Stored data entries
..........

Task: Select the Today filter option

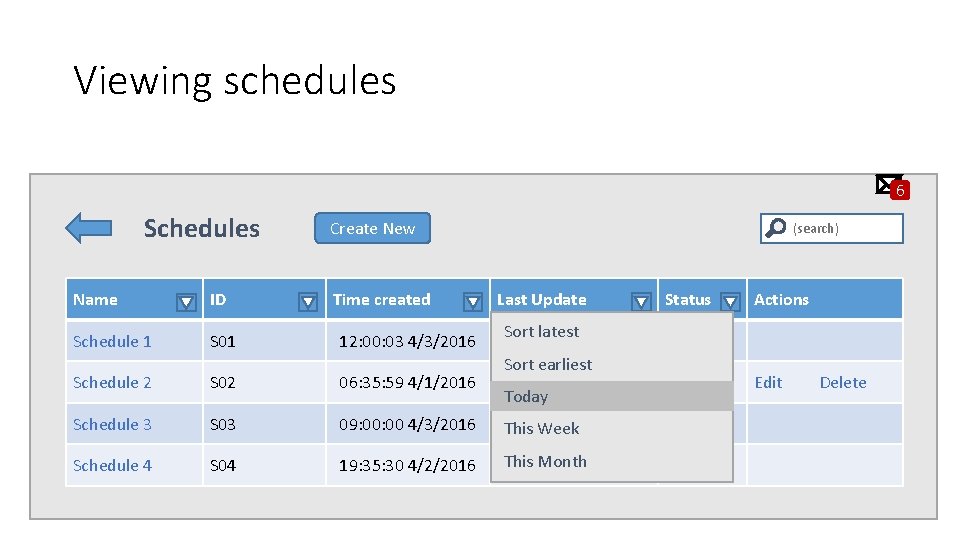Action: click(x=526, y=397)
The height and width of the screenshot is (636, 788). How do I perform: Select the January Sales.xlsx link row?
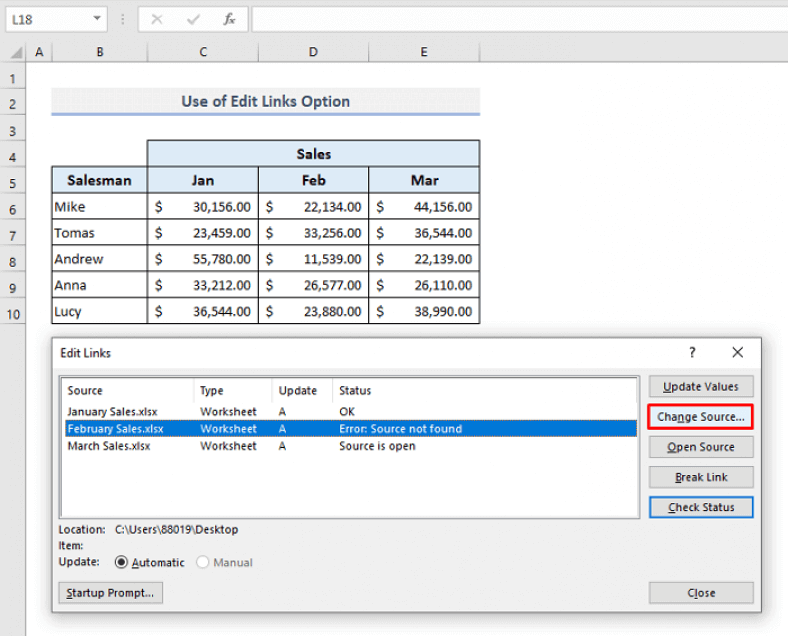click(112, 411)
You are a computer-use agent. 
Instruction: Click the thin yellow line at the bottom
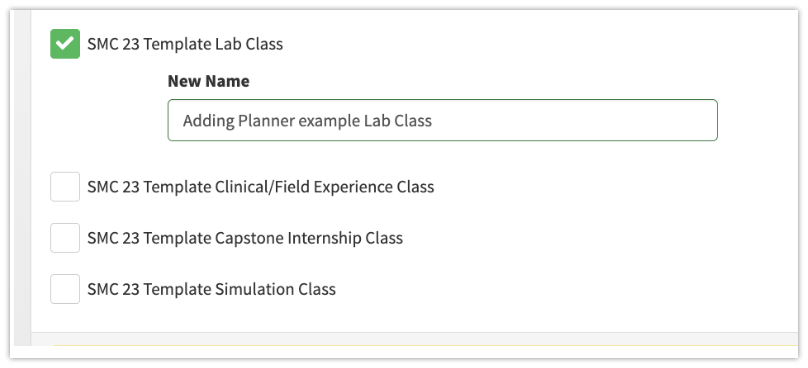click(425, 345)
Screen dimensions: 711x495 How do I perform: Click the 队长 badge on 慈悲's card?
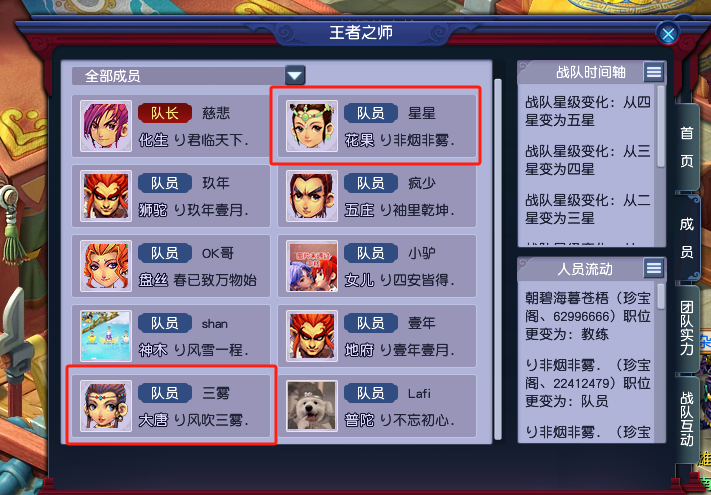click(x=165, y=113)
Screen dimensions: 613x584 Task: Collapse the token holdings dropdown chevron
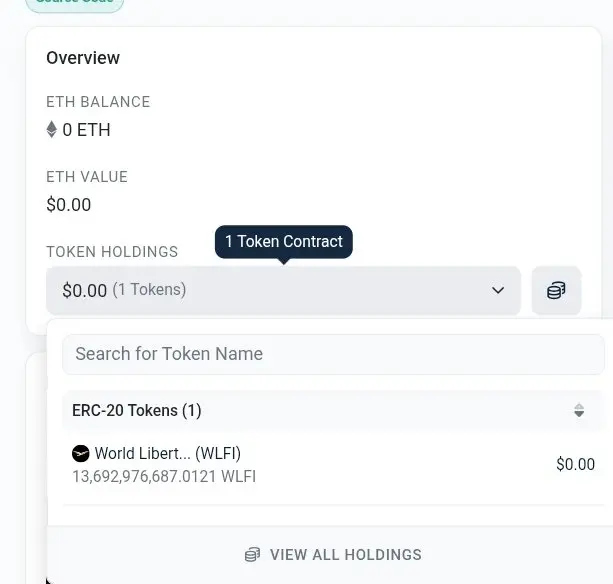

..........

◆ **Exercise goal**
The entries are to be transcribed word for word, without their images.

◆ **Result below**
Task: Select the Today filter option

Action: click(x=526, y=397)
The height and width of the screenshot is (636, 788). How do I perform: Select the January Sales.xlsx link row?
click(112, 411)
You are a computer-use agent. 
Instruction: Click the thin yellow line at the bottom
click(425, 345)
Screen dimensions: 711x495 How do I perform: Click the 队长 badge on 慈悲's card?
click(x=165, y=113)
Screen dimensions: 613x584 Task: Collapse the token holdings dropdown chevron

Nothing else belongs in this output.